There's a library for that pattern: http://golang.org/pkg/sync/#WaitGroup

Instead of counting and using a done channel,

    import "sync"
    ...
    var wg sync.WaitGroup
    for ... {
        wg.Add(1)
        go dowork()
    }
    wg.Wait()

jameskilton | karma 3849 | avg karma 6.56 · 2012-12-03 09:46:23

Nice. Yeah I'm very new to Go so I know almost nothing about the stdlib libraries. Thanks for the pointer.

darkhelmetlive | karma 186 | avg karma 4.33 · 2012-12-03 12:45:51

Tooting my own horn here, but I'm working on a book covering the Go Standard Library. Still in progress, and not at the sync package yet, but it's coming along. Check it out if you feel inclined.

http://thestandardlibrary.com/go.html

reply

lsb | karma 4061 | avg karma 4.13 · 2012-12-03 13:22:27

You know what'd be cool? To take arbitrary code in a language, pattern match on the implementation in that language of each std lib function, and actively recommend substitutes for duplicated code.

jlgreco | karma 18247 | avg karma 2.97 · 2012-12-03 14:46:26

That would be very cool. I wonder how hard it would be though. At least in Go I know that the standard lib contains lots of duplicate code (primarily so that things that should be small don't require larger things as dependencies. I think the time package's String() functions use reimplemented fmt package functionality for example, since fmt is a much larger dependency than time should have.)

skybrian | karma 22817 | avg karma 2.5 · 2012-12-03 21:02:48+00:00

Yes, but outside the Go standard libraries, adding a dependency on a standard library isn't a big deal and won't add a cycle.

jlgreco | karma 18247 | avg karma 2.97 · 2012-12-03 21:06:07+00:00

Yes. What I mean though is that if you are reimplementing, say, fmt.Printf, such a suggestion system might correctly suggest you use fmt.Printf instead, but also suggest you can use func (m Month) String() string from time, or something equally silly.

Since the standard libs in Go duplicate code, you would have to be careful that your suggestion system isn't picking up false positives. I think the idea has a lot of promise though.

reply

stock_toaster | karma 6271 | avg karma 3.37 · 2012-12-03 19:43:45+00:00

Looks interesting (thanks). Will certainly check it out.

zmj | karma 696 | avg karma 3.74 · 2012-12-03 15:53:12+00:00

I'm embarrassed how many times I've implemented the above without thinking to look for a standard lib solution. Thanks!

0xABADC0DA | karma 172 | avg karma 1.5 · 2012-12-04 00:33:01+00:00

Even so why would you write that boilerplate code out each time?

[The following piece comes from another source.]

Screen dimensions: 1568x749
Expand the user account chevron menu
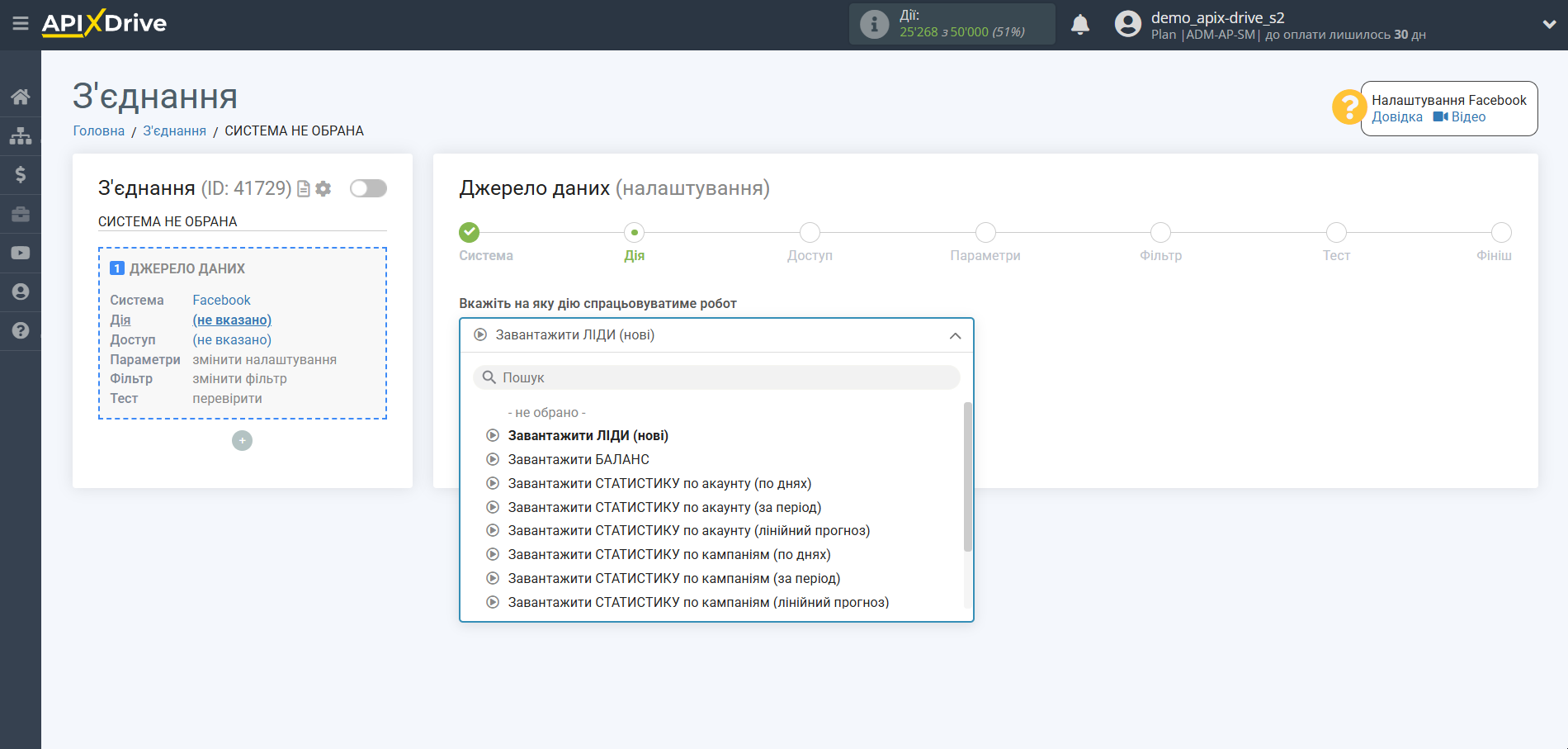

Something like this would work even better:

    result = src.asyncMap { |e| dowork(e) };

Except Google Go returns several values instead of tuples, so you can't just collect all the results as-is. And with no generics it would be annoying to actually use e and the result, since they would need casts. Too bad.

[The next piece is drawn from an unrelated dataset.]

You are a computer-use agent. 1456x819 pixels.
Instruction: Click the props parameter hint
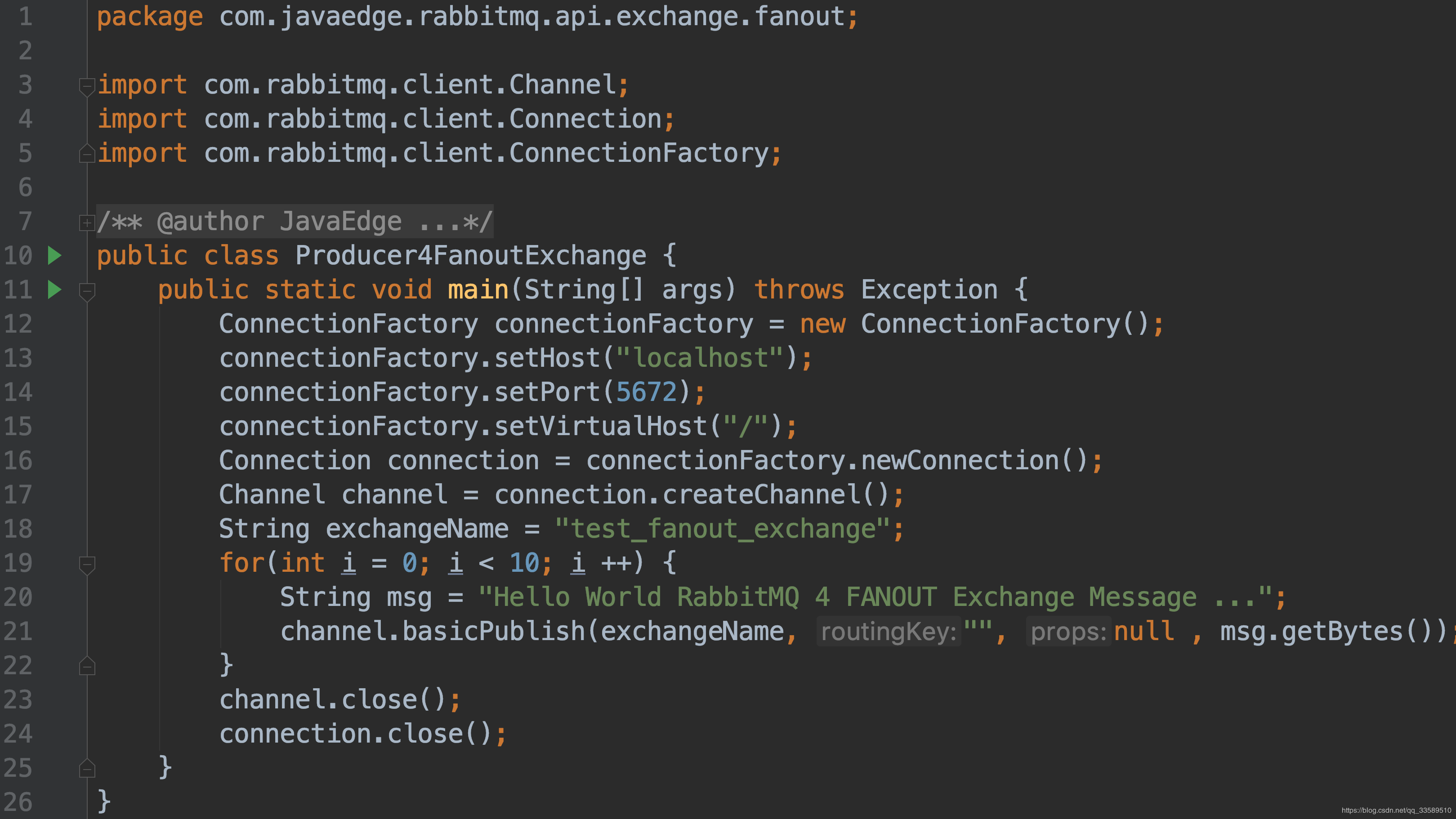point(1067,632)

burntsushi | karma 13683 | avg karma 4.52 · 2012-12-04 05:19:10+00:00

Why am I not surprised to see you trolling HN too? What's all too sweet is that you've brought your anti-Go zealotry here too! Joy.

> Except Google Go returns several values instead of tuples, so you can't just collect all the results as-is.

This is false. Functions in Go do not have to return multiple values. Therefore, you can "collect all the results as-is".

> And with no generics it would be annoying to actually use e and the result, since they would need casts. Too bad.

Actually, it wouldn't be annoying, because you wouldn't use a general purpose map like you've shown. You'd use code shown in the parent.

reply

0xABADC0DA | karma 172 | avg karma 1.5 · 2012-12-04 06:01:26+00:00

If you think you can do asyncMap in Google Go, without casts and without manually collecting multiple return values, by all means show us the code. I would find that really interesting.

burntsushi | karma 13683 | avg karma 4.52 · 2012-12-04 01:23:36

I didn't claim I could. Take your trolling elsewhere.

y0ghur7_xxx | karma 2612 | avg karma 4.57 · 2012-12-03 15:49:25+00:00

I know it's about Go, but bash is awesome for stuff like this:

   while read line; do
   host $line | head -n1 | awk '{print $1 " -> " $4}' &
   done < domains.txt

etrain | karma 1737 | avg karma 8.73 · 2012-12-03 16:05:53+00:00

I realize it's a one-off, but you could potentially mix lines of output with a script like that.

If you gnu parallel (xargs++) installed - turn that second line into a script (and replace $line with $1).

  cat domains.txt | parallel -n 1 -P 50 script.sh

icebraining | karma 48925 | avg karma 2.14 · 2012-12-03 10:30:37

Notice that with parallel, you don't need the -n 1, since that's the default.

etrain | karma 1737 | avg karma 8.73 · 2012-12-03 10:45:02

Ah, didn't realize that - throwback to my xargs days! Thanks for the tip.

crusso | karma 6439 | avg karma 2.86 · 2012-12-03 16:34:27+00:00

Thanks for the note on parallel, it looks to be an excellently useful tool. I can find a lot of ways to save time with it.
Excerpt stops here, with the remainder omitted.